Quote the rows below, from the line containing "You are a computer-use" through the end of the rows, inclusive. Leave the pictures out of your answer.

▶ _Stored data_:
——

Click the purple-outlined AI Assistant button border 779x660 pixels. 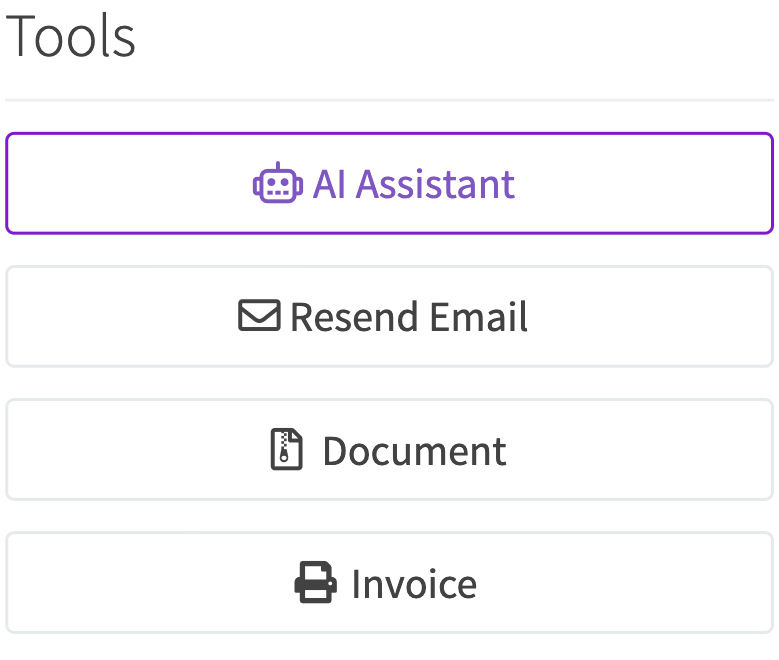390,134
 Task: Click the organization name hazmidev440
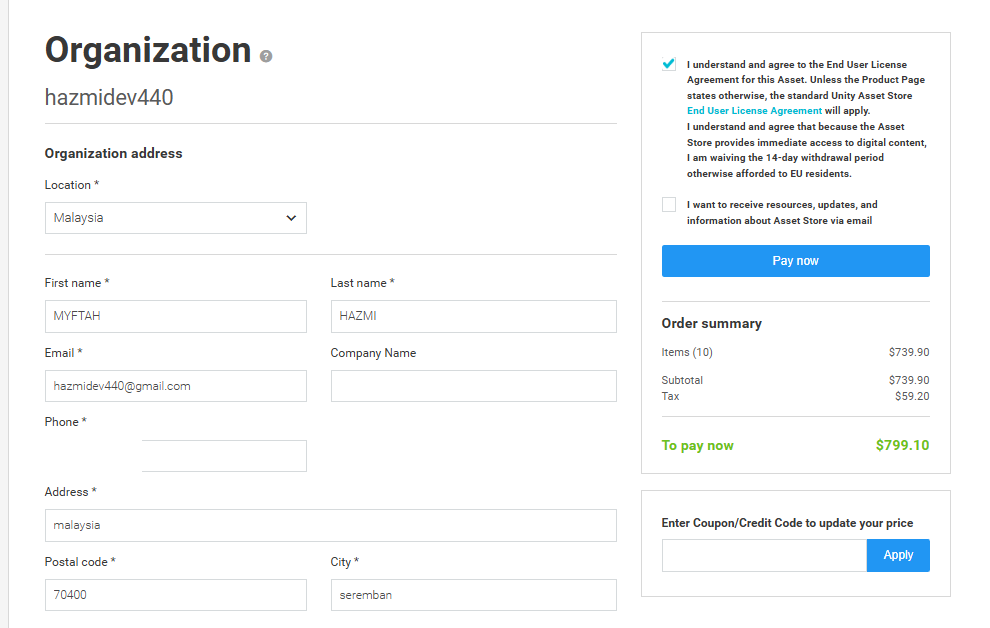(x=109, y=98)
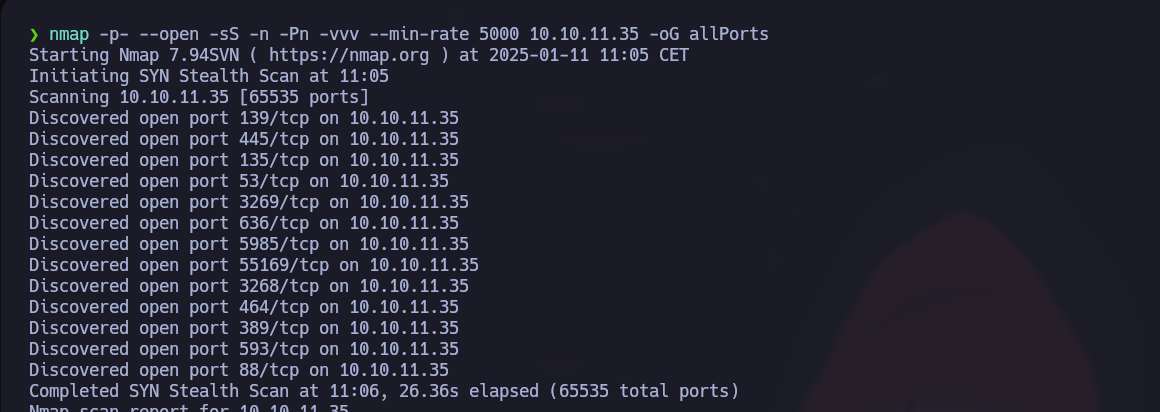Click the open port 53/tcp entry
The image size is (1160, 412).
pyautogui.click(x=238, y=181)
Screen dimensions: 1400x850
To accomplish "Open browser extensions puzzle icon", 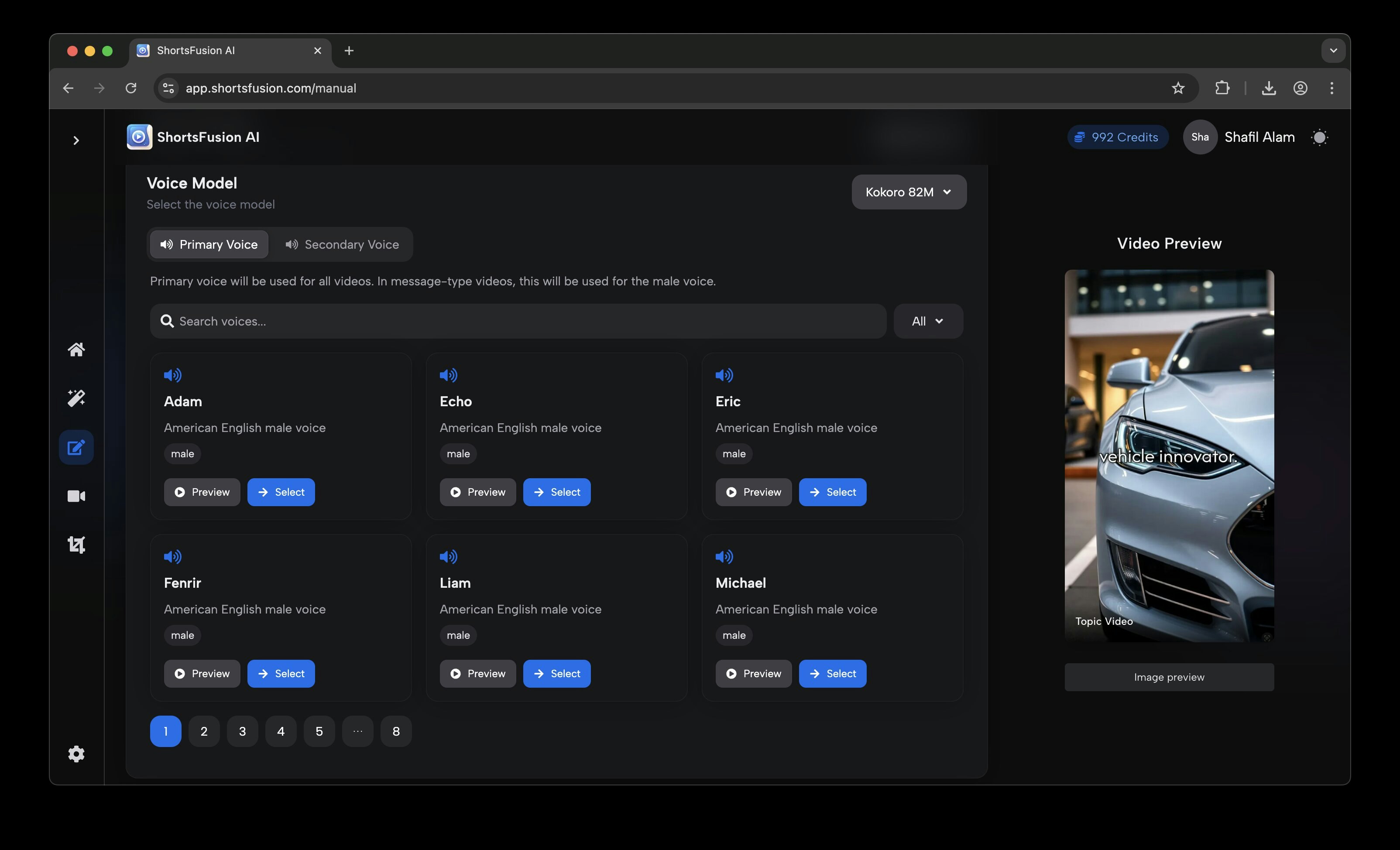I will point(1222,88).
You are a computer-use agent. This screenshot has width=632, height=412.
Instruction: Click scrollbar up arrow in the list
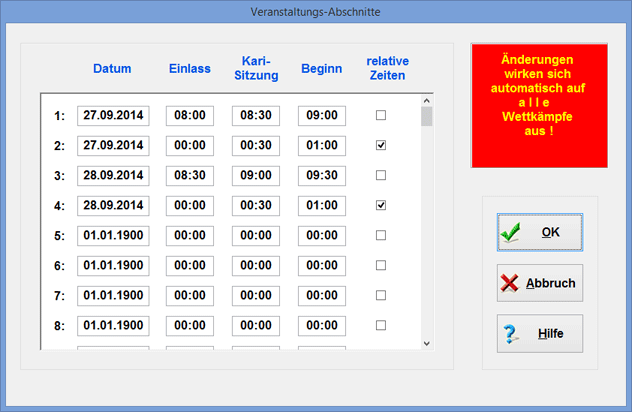pos(427,101)
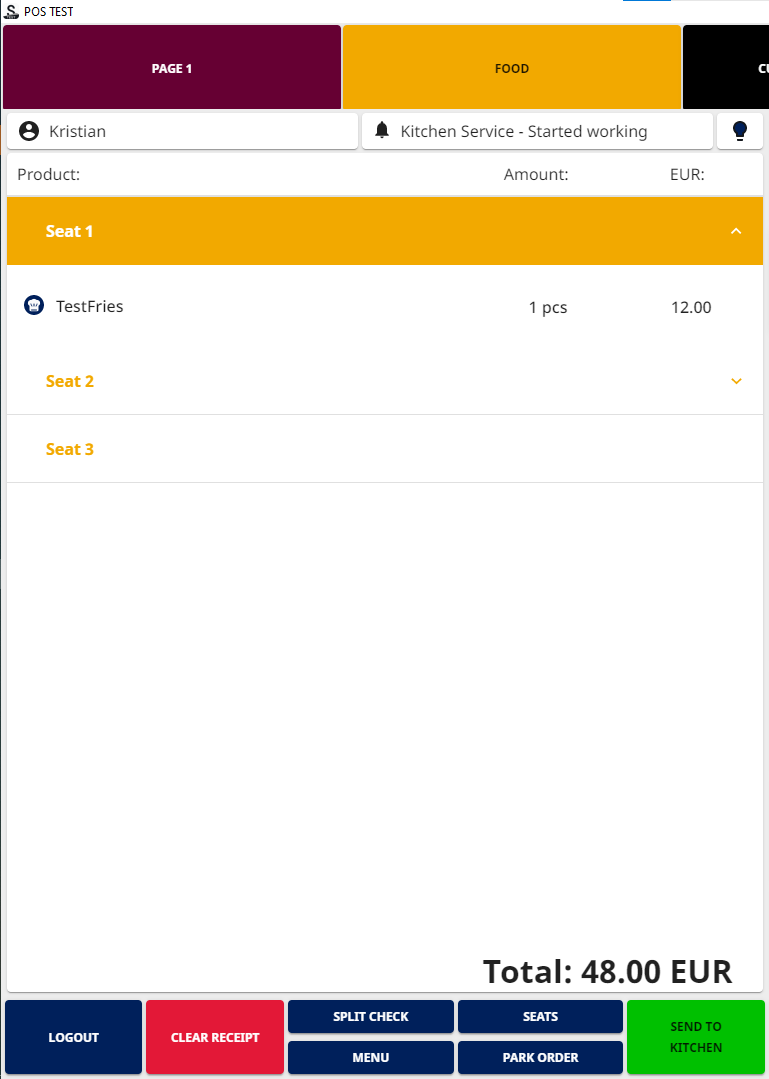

——

▶ _Output_:
You are a computer-use agent. This screenshot has width=632, height=412.
Instruction: Click scrollbar up arrow in the list
pos(427,101)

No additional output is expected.